Though both the 9500 and the 9600 appear to be widely available now, AMD recently owned up to a bug in the first generation of its Phenom and Barcelona chips that can cause systems to lock up when running certain rare software workloads at clock speeds greater than 2.4 GHz. A BIOS upgrade is available as a workaround, but according to enthusiast Web site The Tech Report, the workaround slows performance by up to 10 percent. The faster Phenom processors that the company is preparing for release in the first quarter of 2008 should have this error corrected.
Discouraging Results
Now that we have a Phenom CPU in our labs, we can make better comparisons with test systems built around Intel-based processors (see the chart "Penryn vs. Phenom: Two Different Worlds" at the bottom of this page). Our Phenom test setup used the same supporting components --an nVidia GeForce 8800GTS-based graphics board with 320MB of RAM, two Western Digital WD2500AAJS hard drives in a striped RAID array, and 2GB of DDR2-800 RAM--as our earlier Penryn tests did. We tested our unlocked Phenom at both 2.6 GHz and 2.3 GHz on an Asus M3A32-MVP Deluxe motherboard with an AMD 790FX chip set.
When running the Phenom 9900 at 2.6 GHz, our test system posted a score of 107 on WorldBench 6 Beta 2, not all that faster than the average mark of 96 turned in by the systems we've seen based on the last-generation Intel Core 2 Duo E6600 CPU. The E6600, an older chip, goes for $230 from stores such as Newegg.com, compared with the projected $350 price for the 9900.
Of course, the fastest Phenom chip out now is a 2.3-GHz model, and at that speed our test PC's score dropped to 99--not much of an advantage at all for a CPU that costs about $50 more than its aging competition. And there's no comparison to the ultra-high-end Penryn chip we evaluated on the same test bed: That $1000 CPU clocked in at a WorldBench 6 Beta 2 score of 127. By the time AMD's faster Phenom processors are ready to ship, Intel will likely have mainstream Penryn chips ready to compete.

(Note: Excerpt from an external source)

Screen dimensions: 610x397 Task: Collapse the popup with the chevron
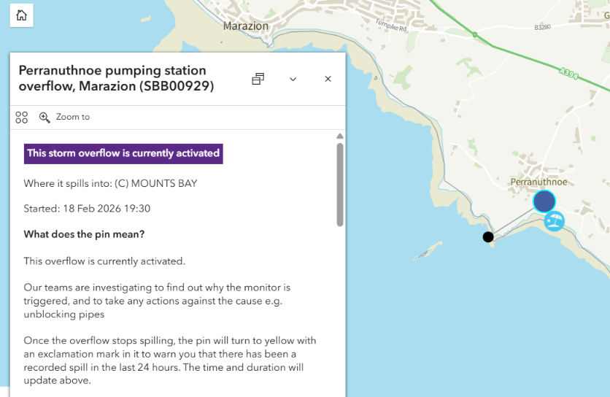pyautogui.click(x=293, y=79)
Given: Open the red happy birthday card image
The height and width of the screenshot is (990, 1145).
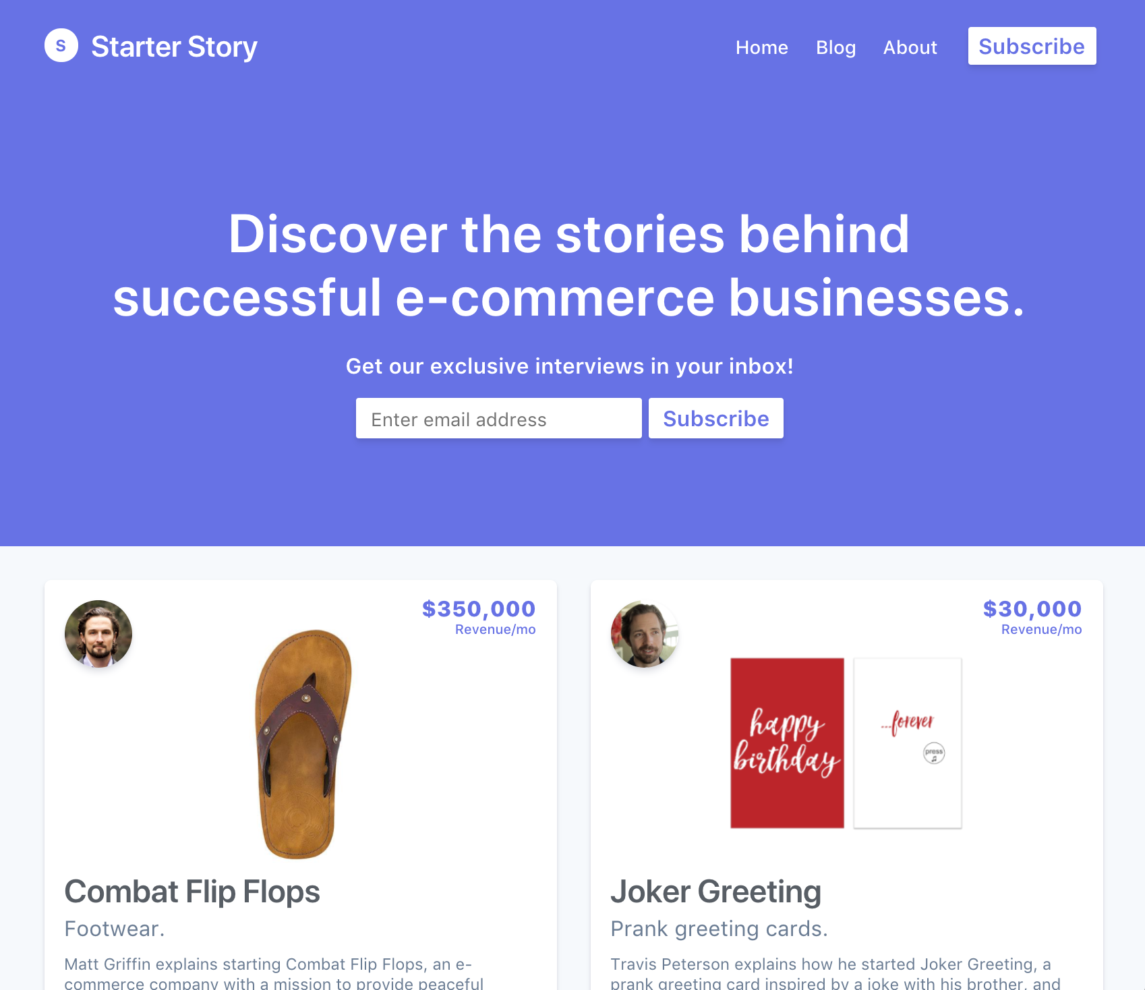Looking at the screenshot, I should [x=787, y=743].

The first Phenom-based PC we could test--a $999 CyberPower Gamer Ultra CF 3870, featuring a 2.3-GHz Phenom 9600 and an ATI Radeon HD 3870 graphics card--didn't fare much better with its score of 95.

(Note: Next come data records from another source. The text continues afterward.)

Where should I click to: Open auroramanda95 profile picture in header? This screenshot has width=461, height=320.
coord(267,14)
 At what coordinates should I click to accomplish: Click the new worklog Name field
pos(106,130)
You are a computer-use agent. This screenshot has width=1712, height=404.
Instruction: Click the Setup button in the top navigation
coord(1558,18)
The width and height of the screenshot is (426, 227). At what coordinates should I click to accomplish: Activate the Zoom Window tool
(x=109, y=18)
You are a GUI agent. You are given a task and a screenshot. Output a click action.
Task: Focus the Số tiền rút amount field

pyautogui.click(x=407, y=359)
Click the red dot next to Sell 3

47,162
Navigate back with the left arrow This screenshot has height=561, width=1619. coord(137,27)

AMD currently has no answer to Intel's SSE4 instructions for accelerating specific multimedia operations, which may widen the performance gap further in selected applications. On the other hand, unlike Intel's quad-core models, which are basically two dual-core CPUs using a shared bus interface, Phenom has four distinct cores, which should offer benefits. The performance comparison may evolve as more applications begin taking advantage of multimedia instructions such as SSE and leveraging more than two CPU cores, but given the size of Intel's head start, it's unlikely that AMD will be able to truly close the gap.
At AMD's Phenom launch event in November, we also tested a 2.6-GHz Phenom 9900-based system featuring two of ATI's recently released Radeon HD 3850 graphics cards, an MSI motherboard using AMD's 790FX chip set, and 2GB of DDR2-1066 RAM. On WorldBench 6 Beta 2, AMD's test system received a score of 105, significantly faster than the 93 posted by a Polywell 580CF-2900 with AMD's last-generation 3-GHz Athlon 64 X2 6000+, though not nearly the 32 percent gain that AMD touts. While representing an impressive boost over AMD's previous CPUs, it's nowhere near enough to make Intel sweat.